Prep Time 15 minutes
Cook Time 10 minutes
Chilling Time 1 hour
Total Time 1 hour 25 minutes
Course Dessert
Cuisine American
Servings 30 cookies
Calories 165 kcal

Ingredients
  

  • 2 cups all purpose flour may sub up to 1 cup with white whole wheat flour
  • 1/2 cup unsweetened cocoa powder
  • 1 teaspoon baking soda
  • 1/2 teaspoon salt
  • 3/4 cup unsalted butter at room temperature 1 1/2 sticks
  • 3/4 cup light brown sugar packed
  • 1/4 cup granulated sugar
  • 2 large eggs
  • 2 teaspoons vanilla extract
  • 1 cup old fashioned oats
  • 1 1/2 cups chocolate chips divided

Instructions
 

  • In a medium bowl, whisk together the flour, cocoa powder, baking soda and salt until the dry ingredients are evenly combined and no lumps remain.
  • In the bowl of a stand mixer fitted with the paddle attachment (or in a large mixing bowl using a hand mixer), add the softened butter, brown sugar and granulated sugar.
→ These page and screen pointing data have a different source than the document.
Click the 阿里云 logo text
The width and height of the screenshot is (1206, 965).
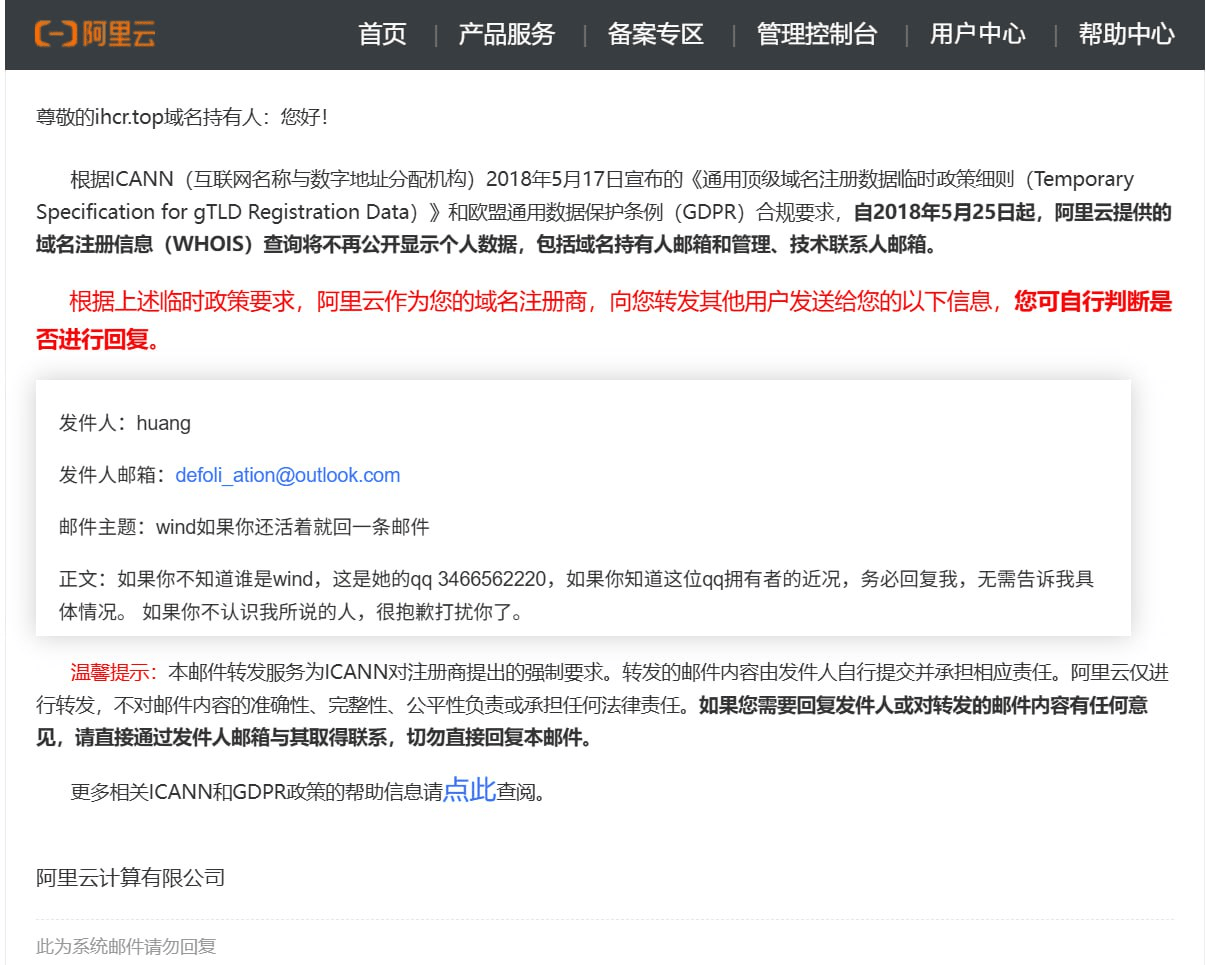119,34
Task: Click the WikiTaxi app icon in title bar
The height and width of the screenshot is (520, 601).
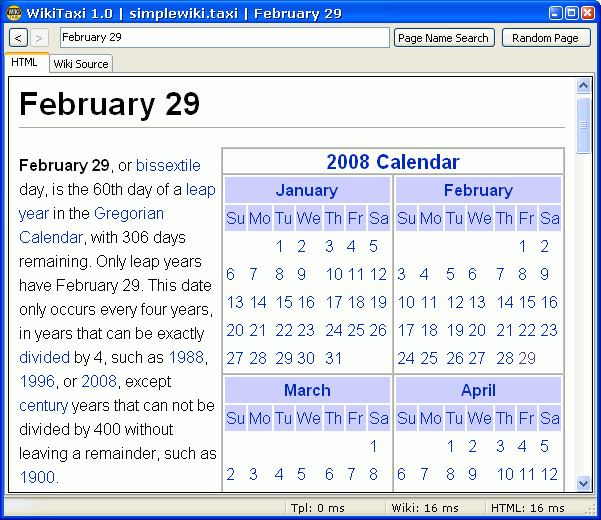Action: [14, 13]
Beat on medium speed for about 2 minutes, until the mixture becomes light in color and fluffy in texture.
  • Add the eggs one at a time and then the vanilla extract. Continue beating until fully incorporated, scraping down the sides of the bowl as needed to ensure everything is well blended.
  • Reduce the mixer speed to low. Gradually add the dry flour mixture and beat just until combined — avoid overmixing. Stir in the oats and 1 cup of the chocolate chips, mixing on low speed until evenly distributed throughout the dough. Reserve the remaining ½ cup of chocolate chips for topping the cookies after baking, if desired.
  • Cover the bowl with plastic wrap and refrigerate the dough for at least 1 hour, or up to 24 hours to enhance the flavor and texture.
  • When ready to bake, preheat your oven to 350 degrees F. Line baking sheets with parchment paper. Using a cookie scoop or tablespoon, drop heaping spoonfuls of dough onto the baking sheets, leaving space between each cookie. Gently press down the tops of each cookie slightly, as these cookies don’t spread much during baking.
  • Bake for 8 to 10 minutes, just until the tops are almost set. Avoid overbaking to keep the centers soft. If baking multiple trays at once, rotate the pans halfway through to ensure even baking.
  • As soon as the cookies come out of the oven, gently press a few of the reserved chocolate chips into the tops of each cookie for a decorative touch. Let the cookies cool on the baking sheets for 5 minutes before transferring to a wire rack to cool completely.

Notes

Cookies freeze well. Allow them to cool completely after baking, then place them in an airtight container or freezer-safe bag. Store in the freezer for up to 3 months. When ready to enjoy, let the cookies sit at room temperature for about 15–20 minutes, or reheat gently in the microwave for a freshly baked taste.